Jul 08, 2005 00:02
As far as I know everyone is OK.
London is a city uniquely conditioned to cope with this, tomorrow everyone will go to work and the shops will be open, the buses are running again (and have been for several hours) and most of the tube should be open tomorrow (may take a week for the lines hit by the blasts though).
If the purpose of terrorism is to terrorise they picked the wrong place, London has had something like 17 terrorist bombs in 20 years (I just missed one in 2001 on my way home from the pub one night)
London’s proudest memory is of being bombed every night by the entire Luftwaffe and refusing to be cowed. People are unlikely to be much more afraid tomorrow than yesterday.
An integral part of the experience of living in London is suffering daily misery of one sort or another, the transport system craps out all the time, the weather is either wet and miserable or so damn hot people pass out on the tube, for all those not directly affected by this the net result was less of a hassle than a tube and train drivers strike. London = Pain even when everything is going to plan.

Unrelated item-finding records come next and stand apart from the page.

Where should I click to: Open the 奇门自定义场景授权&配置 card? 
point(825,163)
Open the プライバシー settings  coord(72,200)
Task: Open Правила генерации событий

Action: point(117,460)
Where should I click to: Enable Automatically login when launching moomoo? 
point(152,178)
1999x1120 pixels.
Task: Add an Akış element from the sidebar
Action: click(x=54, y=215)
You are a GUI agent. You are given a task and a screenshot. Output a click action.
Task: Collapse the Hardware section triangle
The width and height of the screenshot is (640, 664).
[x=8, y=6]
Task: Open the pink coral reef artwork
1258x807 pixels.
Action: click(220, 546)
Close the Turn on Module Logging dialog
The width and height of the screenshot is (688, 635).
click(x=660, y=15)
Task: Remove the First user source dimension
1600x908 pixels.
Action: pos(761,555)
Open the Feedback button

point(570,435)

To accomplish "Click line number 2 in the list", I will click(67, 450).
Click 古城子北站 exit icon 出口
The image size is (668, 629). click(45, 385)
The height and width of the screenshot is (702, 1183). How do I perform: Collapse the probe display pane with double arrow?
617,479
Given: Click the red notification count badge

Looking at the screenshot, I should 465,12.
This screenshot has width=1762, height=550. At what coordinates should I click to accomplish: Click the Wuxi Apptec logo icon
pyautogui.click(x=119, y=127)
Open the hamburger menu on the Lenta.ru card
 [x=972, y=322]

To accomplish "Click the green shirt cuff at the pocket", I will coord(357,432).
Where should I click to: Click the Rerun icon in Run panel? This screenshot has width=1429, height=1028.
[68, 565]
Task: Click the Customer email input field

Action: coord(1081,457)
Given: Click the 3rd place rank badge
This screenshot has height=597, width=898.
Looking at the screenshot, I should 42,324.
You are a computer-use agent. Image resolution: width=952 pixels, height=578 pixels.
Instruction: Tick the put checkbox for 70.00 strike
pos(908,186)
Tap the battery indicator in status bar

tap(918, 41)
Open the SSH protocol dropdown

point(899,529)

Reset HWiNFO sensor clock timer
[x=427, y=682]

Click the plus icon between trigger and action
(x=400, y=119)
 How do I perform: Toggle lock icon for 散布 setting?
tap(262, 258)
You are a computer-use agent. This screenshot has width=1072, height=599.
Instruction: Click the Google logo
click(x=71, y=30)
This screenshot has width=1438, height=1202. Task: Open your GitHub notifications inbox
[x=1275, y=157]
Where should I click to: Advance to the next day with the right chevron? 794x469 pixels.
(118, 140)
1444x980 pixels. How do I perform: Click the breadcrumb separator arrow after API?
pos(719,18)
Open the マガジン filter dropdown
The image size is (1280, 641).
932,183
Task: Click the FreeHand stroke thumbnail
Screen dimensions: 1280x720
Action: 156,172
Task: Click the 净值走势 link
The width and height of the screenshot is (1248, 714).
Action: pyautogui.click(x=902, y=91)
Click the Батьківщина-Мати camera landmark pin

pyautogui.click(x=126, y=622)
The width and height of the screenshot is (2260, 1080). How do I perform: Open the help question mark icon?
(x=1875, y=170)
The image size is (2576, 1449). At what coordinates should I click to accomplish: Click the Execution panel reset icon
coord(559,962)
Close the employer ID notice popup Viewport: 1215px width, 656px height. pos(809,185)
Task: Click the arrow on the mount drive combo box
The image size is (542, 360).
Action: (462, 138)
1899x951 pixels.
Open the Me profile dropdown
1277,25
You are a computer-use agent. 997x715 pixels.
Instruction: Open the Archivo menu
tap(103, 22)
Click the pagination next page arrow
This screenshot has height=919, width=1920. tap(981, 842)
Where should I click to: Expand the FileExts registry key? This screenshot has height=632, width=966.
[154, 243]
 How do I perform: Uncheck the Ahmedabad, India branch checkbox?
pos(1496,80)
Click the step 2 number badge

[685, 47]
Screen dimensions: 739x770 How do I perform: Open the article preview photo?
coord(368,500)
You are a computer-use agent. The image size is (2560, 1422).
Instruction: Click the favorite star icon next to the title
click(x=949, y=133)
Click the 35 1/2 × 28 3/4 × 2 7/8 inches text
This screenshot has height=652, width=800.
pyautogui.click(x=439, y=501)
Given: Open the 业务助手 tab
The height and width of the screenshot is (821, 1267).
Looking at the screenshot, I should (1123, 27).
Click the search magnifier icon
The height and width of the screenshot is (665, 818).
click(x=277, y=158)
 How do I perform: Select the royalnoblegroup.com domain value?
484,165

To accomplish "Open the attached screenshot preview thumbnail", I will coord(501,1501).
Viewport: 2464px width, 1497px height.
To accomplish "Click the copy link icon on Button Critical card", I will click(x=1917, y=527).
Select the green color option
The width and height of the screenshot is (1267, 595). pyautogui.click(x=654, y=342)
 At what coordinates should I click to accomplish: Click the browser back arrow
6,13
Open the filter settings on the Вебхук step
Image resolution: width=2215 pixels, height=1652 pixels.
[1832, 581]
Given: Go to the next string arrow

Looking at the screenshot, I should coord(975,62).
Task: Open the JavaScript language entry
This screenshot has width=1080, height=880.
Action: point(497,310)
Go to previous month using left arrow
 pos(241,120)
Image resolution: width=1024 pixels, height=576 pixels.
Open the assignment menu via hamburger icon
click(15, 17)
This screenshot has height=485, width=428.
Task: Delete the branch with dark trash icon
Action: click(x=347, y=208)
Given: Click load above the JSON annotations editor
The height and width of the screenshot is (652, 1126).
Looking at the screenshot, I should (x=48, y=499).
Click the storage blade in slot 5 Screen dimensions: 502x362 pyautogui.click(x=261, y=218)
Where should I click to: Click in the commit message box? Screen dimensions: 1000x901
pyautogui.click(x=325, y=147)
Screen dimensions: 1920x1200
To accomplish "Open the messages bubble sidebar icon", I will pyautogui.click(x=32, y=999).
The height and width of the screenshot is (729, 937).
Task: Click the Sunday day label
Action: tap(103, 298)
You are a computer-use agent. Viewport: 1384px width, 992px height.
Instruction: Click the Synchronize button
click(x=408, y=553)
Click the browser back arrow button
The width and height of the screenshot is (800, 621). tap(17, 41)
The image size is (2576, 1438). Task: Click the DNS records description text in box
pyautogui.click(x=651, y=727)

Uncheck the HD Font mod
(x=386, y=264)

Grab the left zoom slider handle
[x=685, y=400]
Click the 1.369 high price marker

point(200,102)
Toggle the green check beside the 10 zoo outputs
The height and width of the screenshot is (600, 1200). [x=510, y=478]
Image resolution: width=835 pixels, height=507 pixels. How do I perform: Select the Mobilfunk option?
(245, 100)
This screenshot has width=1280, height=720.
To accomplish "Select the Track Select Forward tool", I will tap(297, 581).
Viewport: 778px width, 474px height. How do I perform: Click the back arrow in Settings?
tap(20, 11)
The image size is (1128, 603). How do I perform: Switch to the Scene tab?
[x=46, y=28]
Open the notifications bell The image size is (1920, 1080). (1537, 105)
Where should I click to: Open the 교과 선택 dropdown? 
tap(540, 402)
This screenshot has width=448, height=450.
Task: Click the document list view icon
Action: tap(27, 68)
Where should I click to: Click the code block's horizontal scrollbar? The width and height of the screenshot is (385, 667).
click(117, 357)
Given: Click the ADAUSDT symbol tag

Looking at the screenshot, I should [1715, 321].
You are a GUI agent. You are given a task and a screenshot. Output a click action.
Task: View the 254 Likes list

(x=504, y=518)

The emergency services have been planning for this sort of thing for years, every time some idiot with some explosives has a go they have refined the plan and they practice it regularly using tube stations that are closed at the weekend and hundreds of volunteers as casualties.. Today was a model in major incident planning, every spare ambulance in the south of England congregated in Hyde park, every doctor and nurse for 50 miles around headed for the nearest hospital, London buses were commandeered to move the slightly injured to hospital in an orderly fashion. Thousands of people from builders to lawyers who were near hospitals lined up to give blood.
The services were prepared for thousands of casualties but thankfully they didn't have to deal with nearly that number.
The only thing that I have not been impressed with was the sensationalist behaviour of the news agencies, they were speculating pointlessly and just giving the terrorists what they want.
However after having seen some clips of CNN and other US news channels I feel a lot better about how the UK news handled it. The problem with commercialisation of TV news over the last few years is that now the channels compete to be more and more sensational in order to win the viewers and therefore the funding.
All that said 37 (expected to rise) people have been killed and a couple of dozen others maimed badly and the trauma for those involved must be awful.
But probably by this time next week this will be very old news and we can again get back to the serious business of wondering which celebrities are shagging each other.
At the end of the day we Brits are uniquely good at acting like nothing untoward is happening no matter what the situation, there was a classic story (may be a myth) of a couple having sex on a train, nobody paid the slightest bit of attention, acted like nothing was happening until they lit up a traditional post coital smoke, at that point the other passengers complained.
This somewhat quirky character trait is what we need now, just ignore the buggers publicly while the security services quietly bag the terrorists in private, eventually when they realise they are risking prison and death for no effect on us and minimal publicity they will stop what they are doing and sod off.
To those of you that have expressed concern, thank you for your thoughts and wishes.